Market Trends in the Water and Wastewater Industry
At WEFTEC 2015 in Chicago, WaterWorld's Angela Godwin caught up with Jay Gorman, investment banking vice president with Raymond James & Associates, to discuss his insights into the water/wastewater marketplace
At WEFTEC 2015 in Chicago, WaterWorld's Angela Godwin caught up with Jay Gorman, investment banking vice president with Raymond James & Associates, to discuss his insights into the water/wastewater marketplace.
WATERWORLD: Last year, in your highlights after WEFTEC, you were talking about signs of recovery in the market, and I was curious to see whether that trend continued. Where do you think we are today?
JAY GORMAN: You know, I think we're probably in the third or fourth inning of the recovery in the municipal market. It's still a little spotty. We're certainly hearing from a lot of our clients that their municipal businesses are starting to recover — actually hearing from some of them that their municipal business are the best aspect of their business right now. But [for] some, it's still kind of slow. So I think it's inconsistent but I do think we are in the midst of the recovery.
WATERWORLD: And as always, funding continues to be a pain point in our industry. It's always a topic of discussion and a big challenge. Are you seeing anything out there that looks promising in terms of funding? Maybe innovative financing type arrangements?
JAY GORMAN: You know, it's very good question. One of the topics that we are consistently hearing is coming up with new ways and new models of financing equipment, looking at service-oriented models — sort of subscription-based type of arrangements — where a third party may actually pay for the equipment and provide the financing and then the actual end user is paying on a subscription basis, or it may be a sharing of savings. That's a theme that we're consistently hearing here at the show. And we think ultimately it's going to take some sort of third-party private capital that's going to have to step in and really solve this capital crunch that we have in the market.
WATERWORLD: I want to turn attention a little bit to the drought out in California. We're in our fourth year now with the drought in that state and I'm just curious what the impact has been in the market.
JAY GORMAN: You know, it definitely depends on what sort of segment of the market you're in. You look at what a company like Layne Christensen has done extraordinarily well in California, drilling wells, and so some of the very short-term solution providers have done well. There's still the funding issue. And so for the folks that are providing equipment and services from a more long-term standpoint — people that are building pipes, people that are helping build reservoirs — that's going to be a much more long-term solution. But we do think it's obviously at a crisis level, so the funds are going to eventually start to flow here, probably in the next year or two. But I think we're probably still a year or so away from starting to see significant capital infusion into the California market that will solve a lot of these issues.

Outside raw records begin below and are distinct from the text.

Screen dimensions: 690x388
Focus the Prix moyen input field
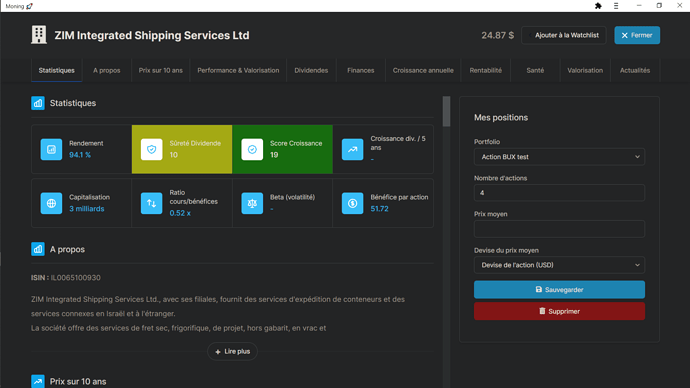click(559, 229)
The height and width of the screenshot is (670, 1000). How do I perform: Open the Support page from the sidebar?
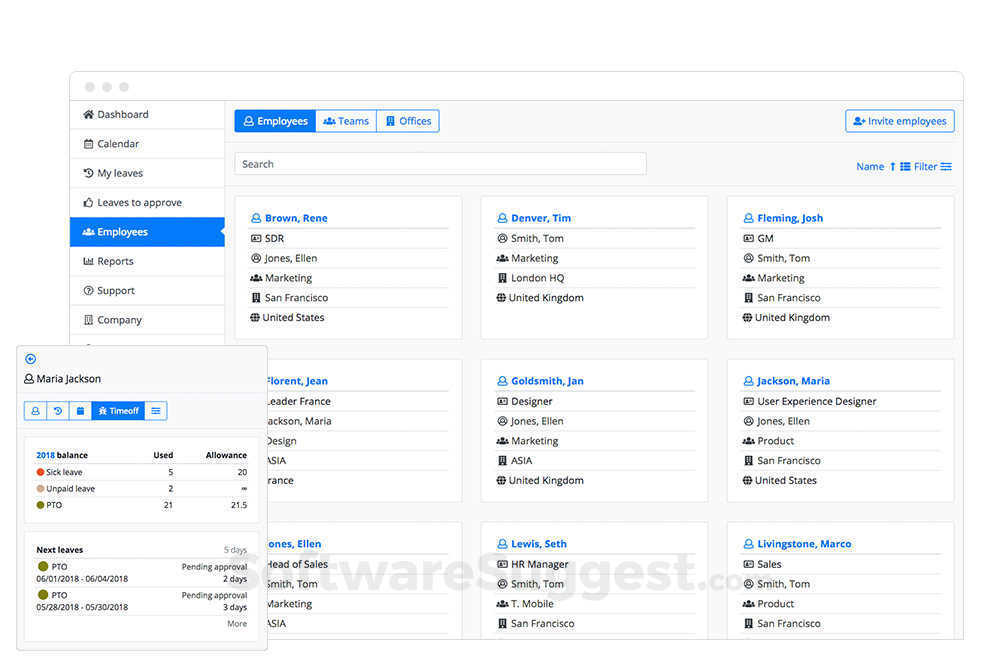click(115, 290)
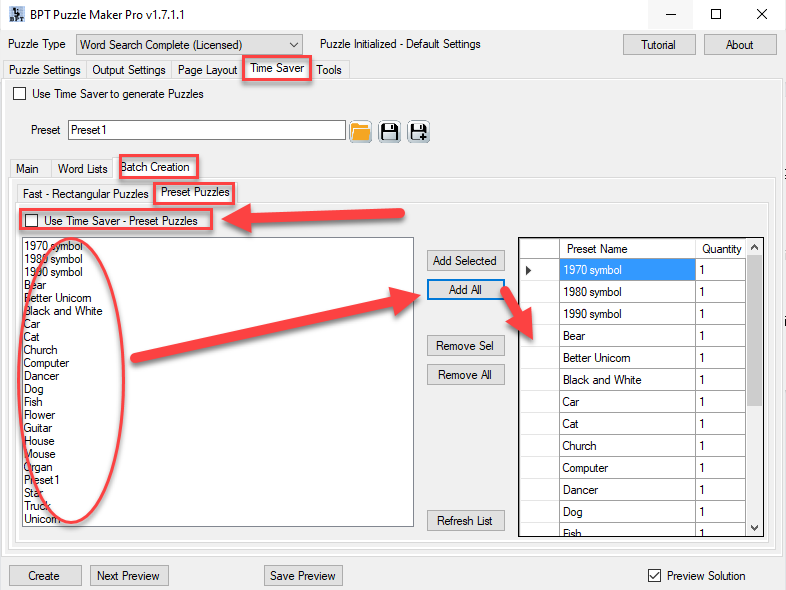Open the Page Layout tab
The height and width of the screenshot is (590, 786).
pos(207,70)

WATERWORLD: The last thing I wanted to pick your brain about was innovation because I think last year, after WEFTEC, you said something about there being a lack of innovation in the marketplace. Do you still feel that way? Are you seeing anything at the show this year that maybe sparks your interest a little bit?

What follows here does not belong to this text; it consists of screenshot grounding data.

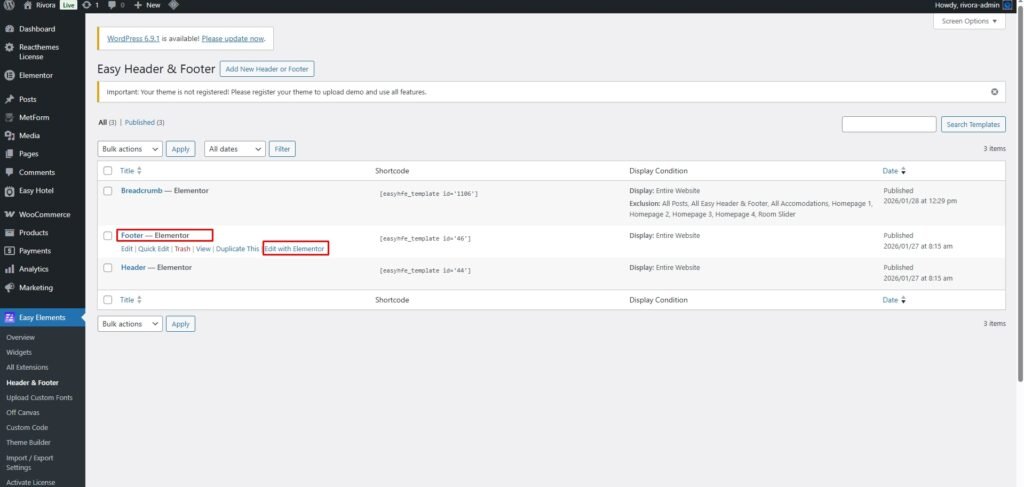Screen dimensions: 1024x487
Task: Open the top Bulk actions dropdown
Action: click(130, 149)
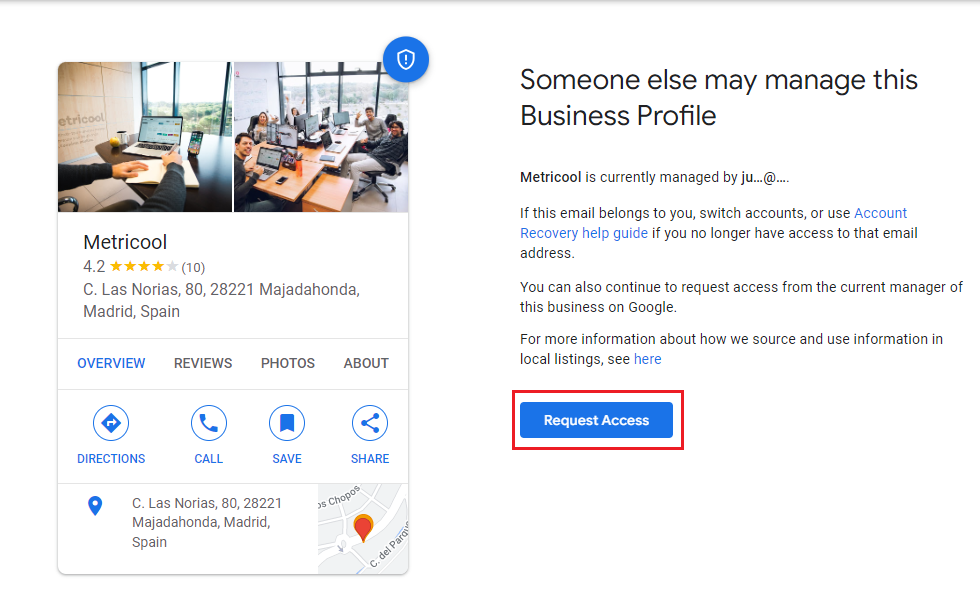Open the Reviews tab

pyautogui.click(x=203, y=363)
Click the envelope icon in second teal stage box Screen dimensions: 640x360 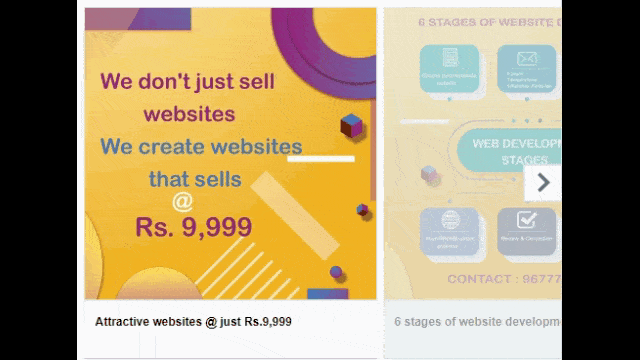pyautogui.click(x=527, y=59)
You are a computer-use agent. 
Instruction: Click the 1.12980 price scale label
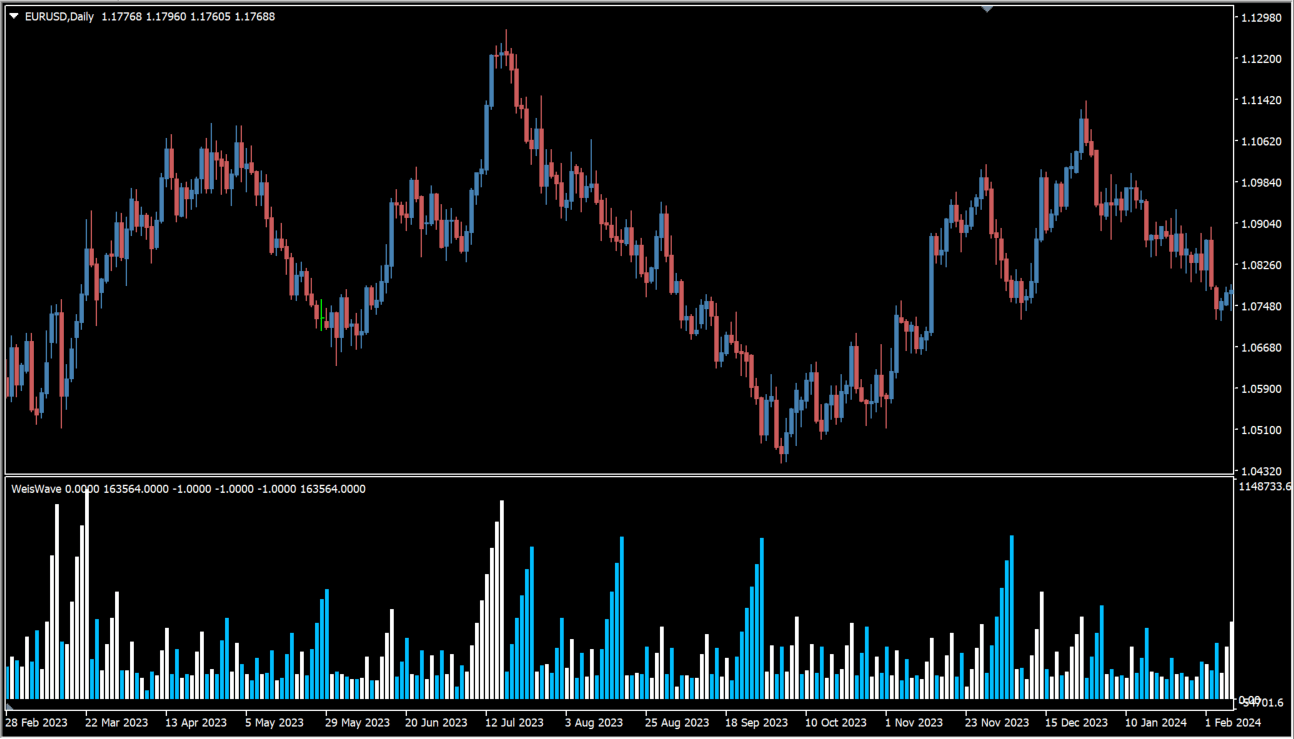click(1260, 18)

JAY GORMAN: You know we haven't fully gone through the show. We've definitely seen some interesting innovation. I think the issue with water in general is that the adoption cycle is so slow that it's an industry that doesn't necessarily reward innovation. I think it comes back to that capital issue, the financing issue: We have to find a way to get these technologies into the market faster and really create the reward for innovation. So, I think that's one of the issues that we have. I'm not sure 100% exactly what the solution there is, but I think it does have to do with coming up with creative financing vehicles so that you can reward innovation, you can get products into market faster. But, we went through the Innovation Forum that's over on the floor, and there's some interesting stuff in there. So more to come, but I think you're starting to see some more innovation in this space.
WATERWORLD: Do you watch at all any of these accelerator programs that are going on, like out in Wisconsin?
JAY GORMAN: I think they definitely can have an impact but, the biggest challenge is, we see a lot of companies — we actually sat in on a forum this morning talking about how there are a lot of companies that start, they're pre-revenue, they prove the technology, they have the ability to get their companies to right around, we think the magic number's right around $10 million in sales, and then there's a real issue scaling them to that next level. And so again, we think it takes some sort of creative financing vehicle, or capital infusion, or some sort of business model. We haven't quite cracked the code on it, but that's what it's going to take to help these companies scale up and get to the next level.